Honor, one of the two smartphone brands owned by Huawei Technologies, released its most expensive handset to date on Wednesday, packed with a dozen of the Chinese company’s most advanced technologies and aimed at beating any handset in the market.
“While we were designing Honor Magic 2, we did not even see [Apple’s] iPhones as a competitor,” said Zhao Ming, Honor’s president, during a media briefing in Beijing on Wednesday evening.
The Honor Magic 2 series, which “carries the scientific and technological idealism” of Honor’s engineers, according to Zhao, contains a slew of innovative and advanced features. These include a 6.39-inch sliding full-view display without a notch, an almost 100 per cent screen-to-body ratio, sliding camera solution, 3D biometric facial unlock technology, as well as an in-display fingerprint feature that allows users to unlock the phone either through face unlock or tapping on the screen.
It also has a new voice assistant “Yoyo”, similar to iPhone’s Siri, an AI feature that is able to develop and grow through self-learning thanks to Huawei’s self-designed Kirin 980 processor, empowered by the world’s first dual-core NPU processor, according to Honor.

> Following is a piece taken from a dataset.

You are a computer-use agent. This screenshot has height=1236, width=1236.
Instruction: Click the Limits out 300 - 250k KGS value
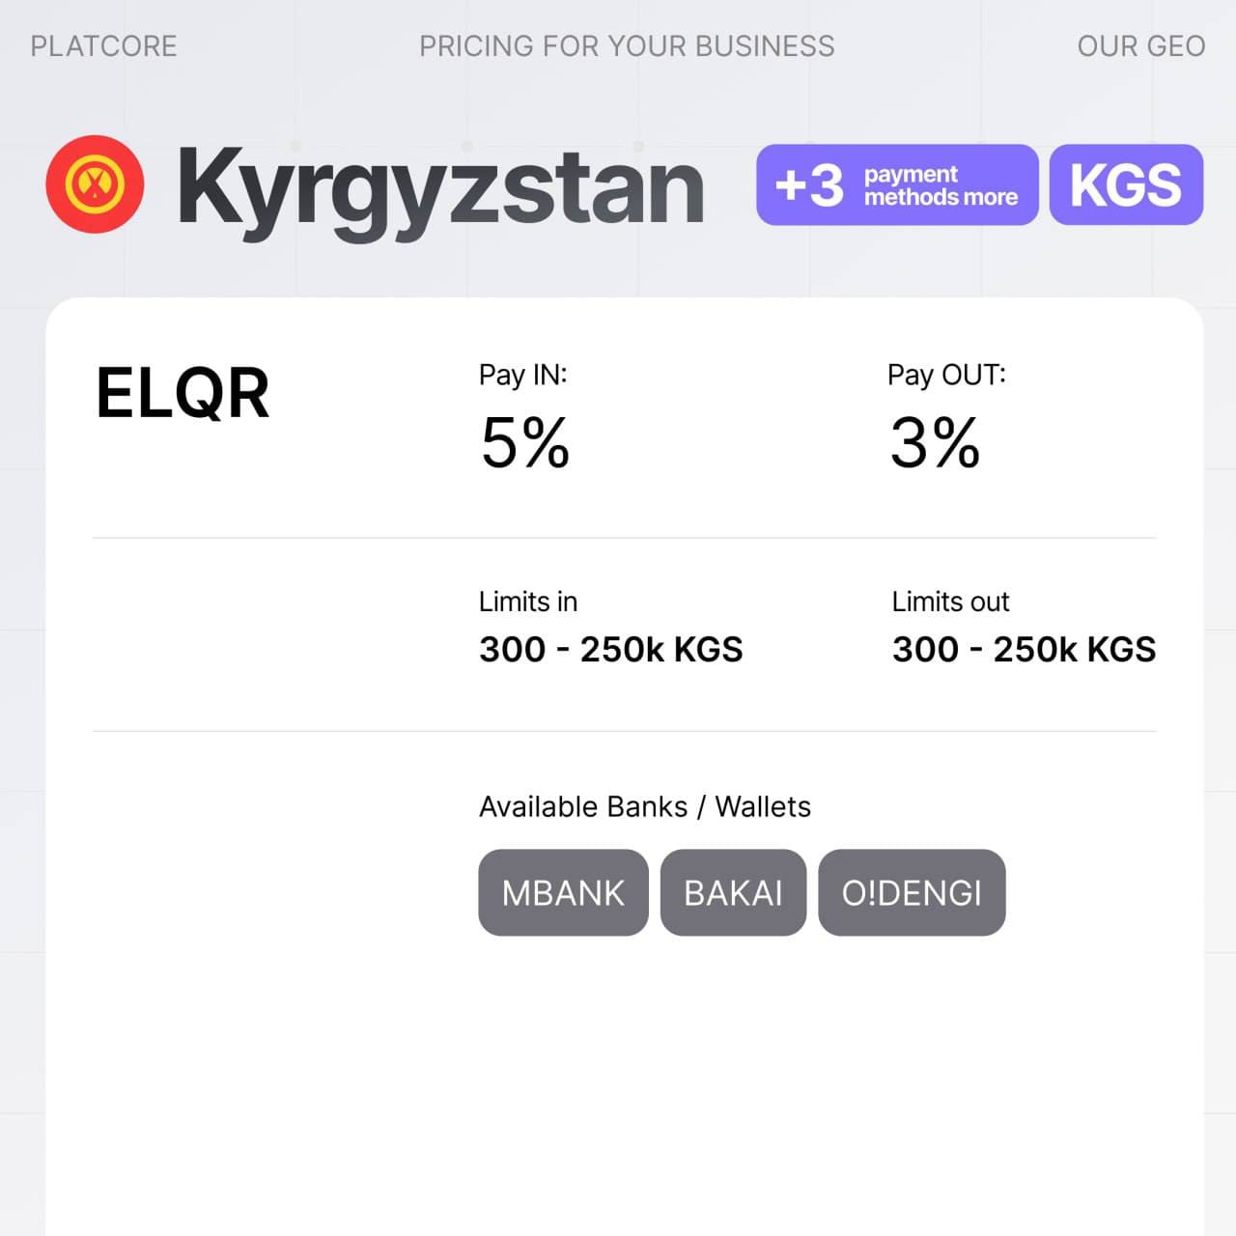tap(1024, 650)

With Apple’s iPhones losing steam in China, China’s leading smartphone makers have started to offer their own innovations on handsets to acquire more market share, as well as lifting retail prices to bolster profitability. However, Apple chief executive Tim Cook recently indicated that the company’s more affordable iPhone XR is apparently doing better in China than its recent high-end flagship released in September.
Meanwhile Apple’s App store, which offers an ecosystem of mobile apps across the globe, is also still seen as a key competitive advantage for the Cupertino, California-based company versus its array of Android-based competitors in terms of brand loyalty.